Hiding metrics from the public internet with Cloudflare

Hey everyone! I noticed that there was a handful of people asking a question related to an issue I had, but there were no solid answers. I managed to piece together a solution and thought I’d post it to see if anyone saw a glaring issue with it and more importantly, hope that it helps someone else :slight_smile:

The issue: when using cloudflare proxy, the my-app.fly.dev host is still accessible. The preferred way to solve this is to use cloudflared to create a tunnel to your private application, either running it as a sidecar process in your container or as a private service alongside your app. I was having some trouble getting that set up and had other conflicting priorities, so I tried an alternate solution, injecting a secret header with a secret value in requests proxied by cloudflare, using their rewrite rules. My origin server checks for this header in all HTTP requests and returns a forbidden response if not present. I also force https, so that secret header is not exposed. These strategies are described in more detail in these cloudflare docs. Now if you go to the CF domain, you can get our app, protected by CF. If you go to the fly.dev, you will be denied outright.
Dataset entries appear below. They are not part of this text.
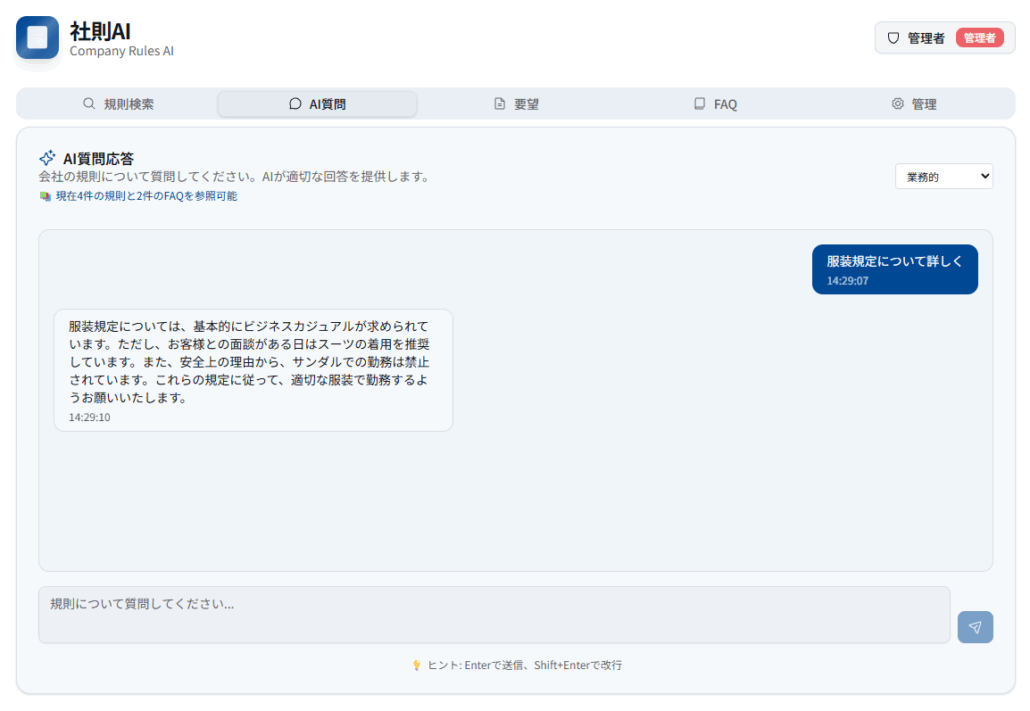Click the books icon next to reference count

(x=45, y=197)
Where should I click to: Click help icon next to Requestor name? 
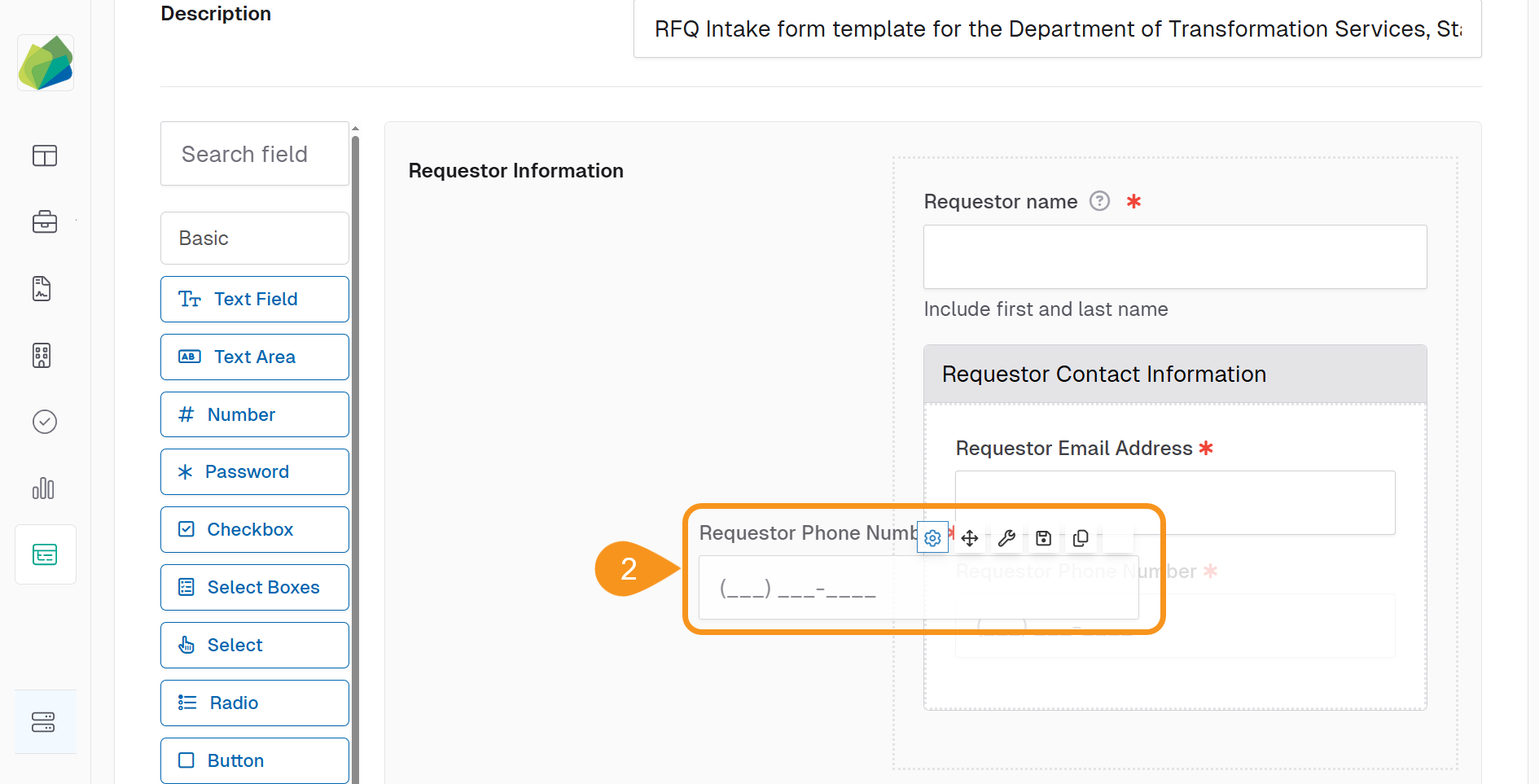click(1099, 201)
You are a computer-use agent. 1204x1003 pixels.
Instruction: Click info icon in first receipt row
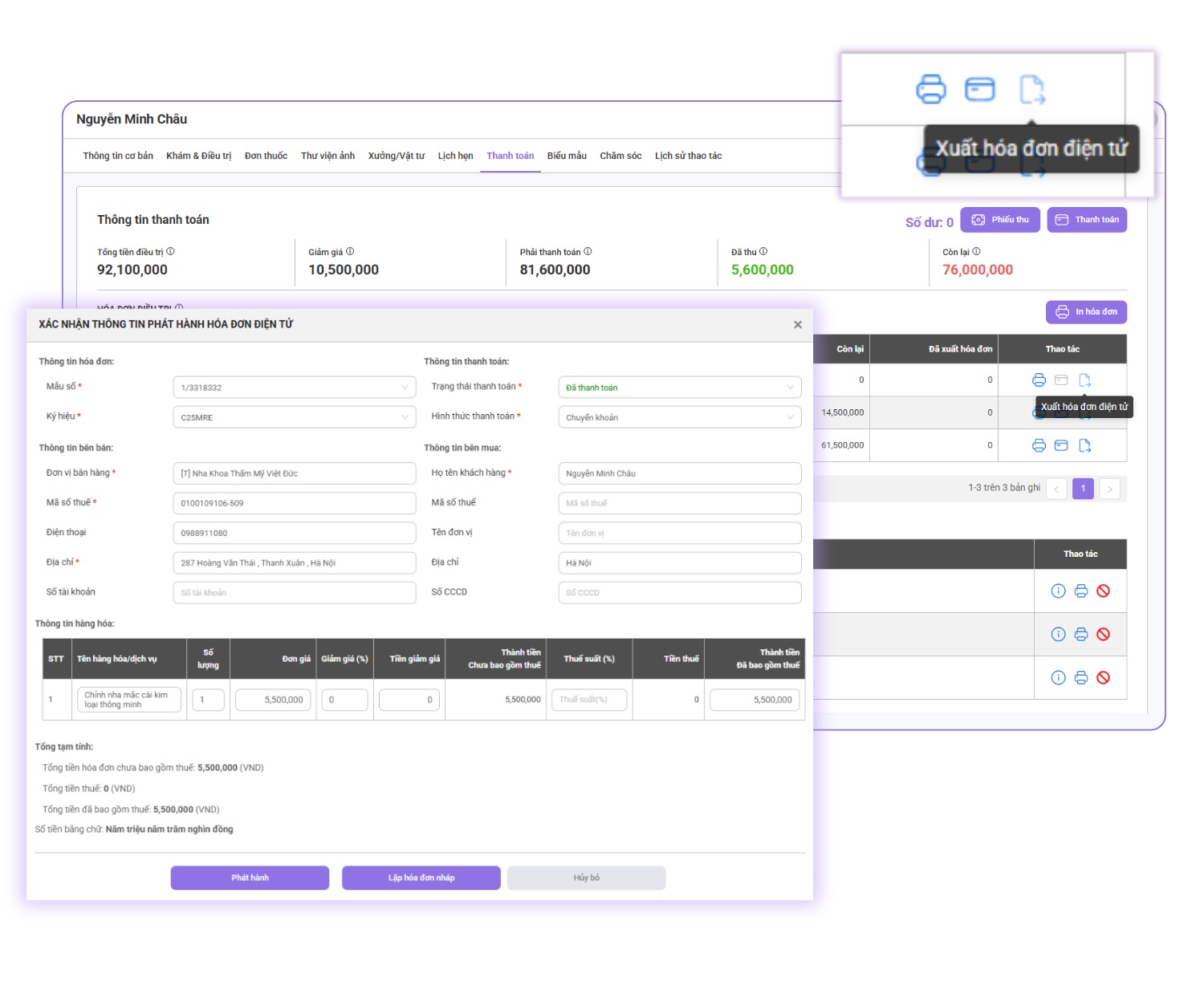(1058, 591)
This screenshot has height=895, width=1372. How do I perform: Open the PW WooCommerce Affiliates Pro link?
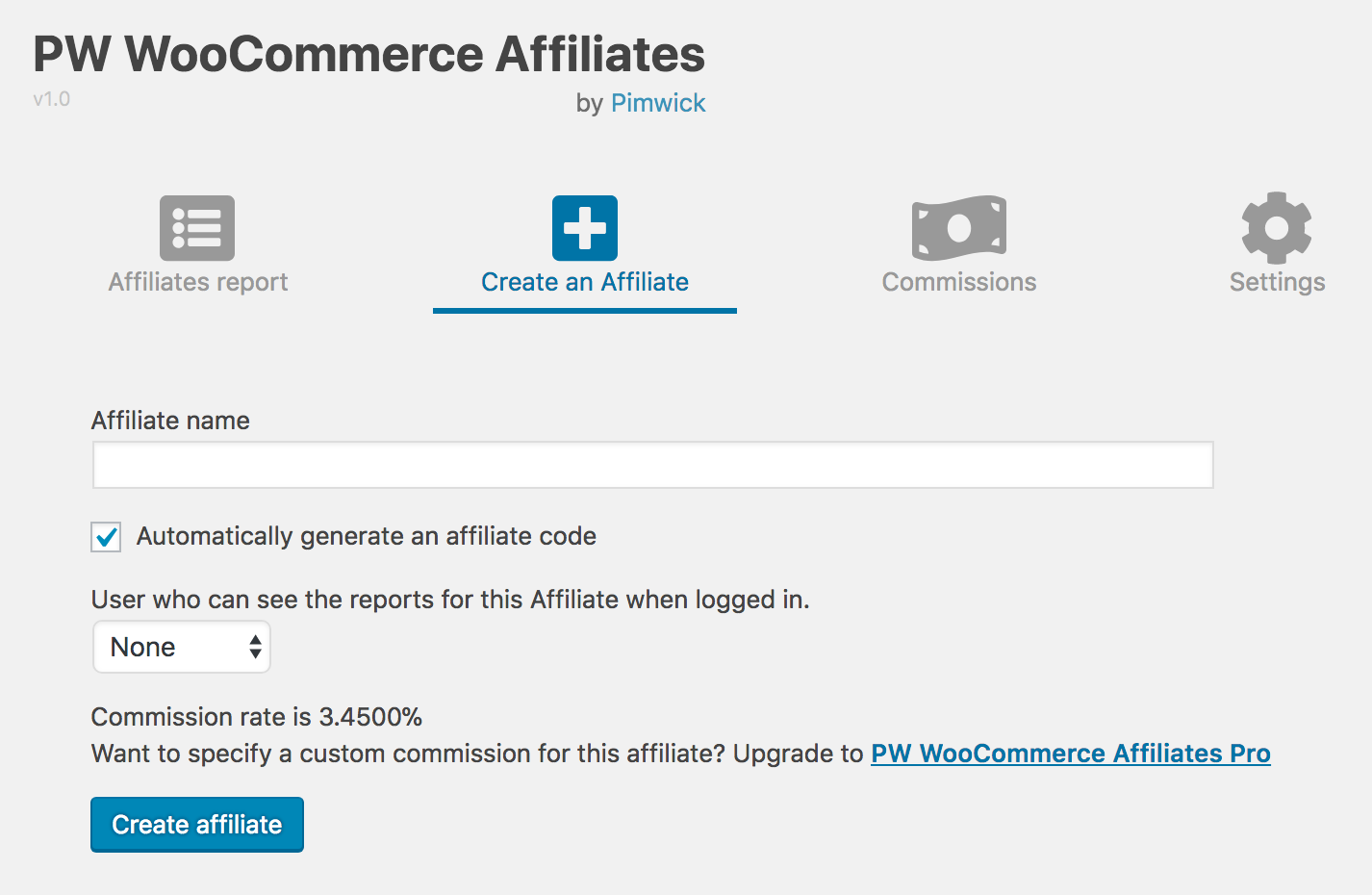(1070, 754)
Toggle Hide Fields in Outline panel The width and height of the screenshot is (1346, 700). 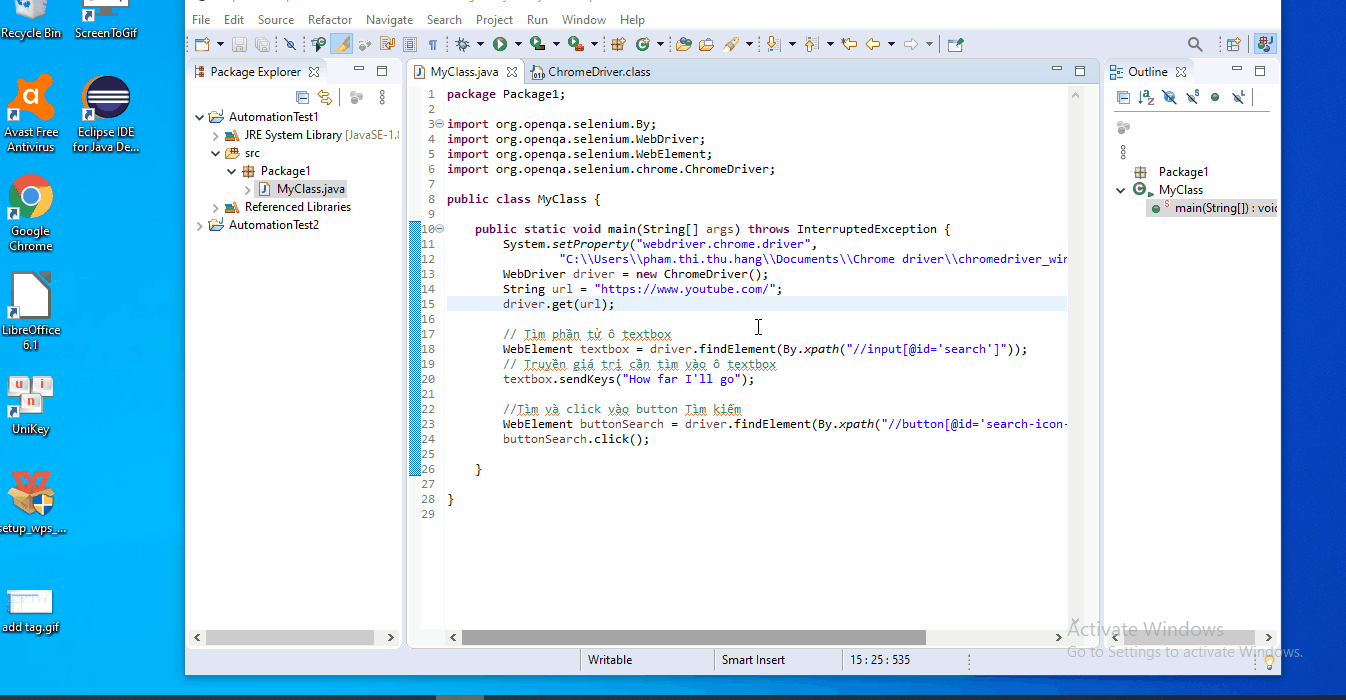[x=1169, y=97]
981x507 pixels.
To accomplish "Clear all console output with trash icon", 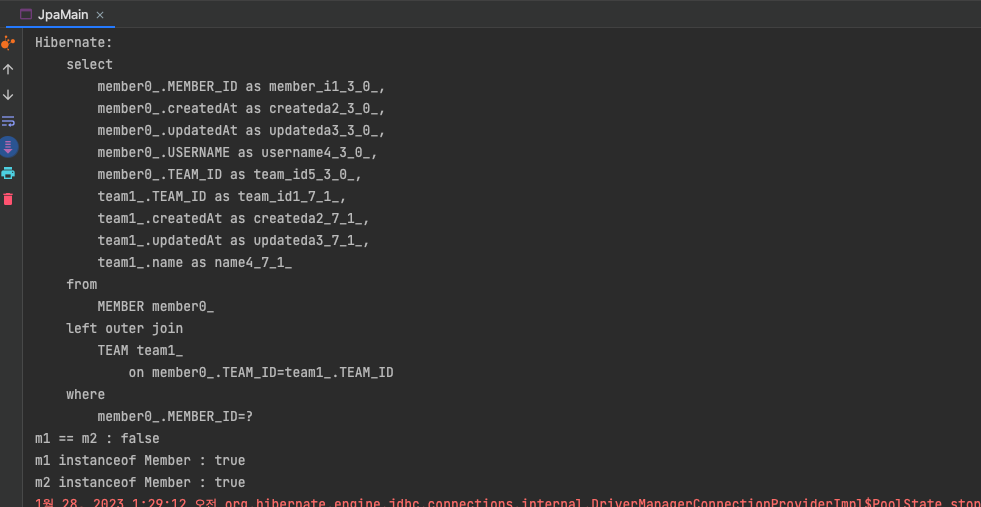I will coord(8,199).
All good, right? Well, not exactly. Now requests coming from within the fly private network are also rejected because of the secret header authorization. That includes health checks and metrics scraping, so my custom prometheus metrics are no longer flowing :crying_cat_face: Searching through the forums here, I noticed that the fly.io HTTP handler is going to add some headers to any requests coming from outside our private network. That means if the header is not present, then it came from inside the private network. Now I can update my check for the secret CF header and add a condition to allow traffic when that header is not present. Now, our health checks and metrics are working again. All traffic is proxied through CF and I can add rules to block external traffic to our metrics or health check endpoints as well. I think it would be more secure to use cloudflared tunnel, and in some ways simpler, since there’s less application logic to maintain, but it does involve adding another service and managing all that comes with that.

I hope this helps someone. And if I am making any critical mistakes here, please let me know so I can adapt accordingly!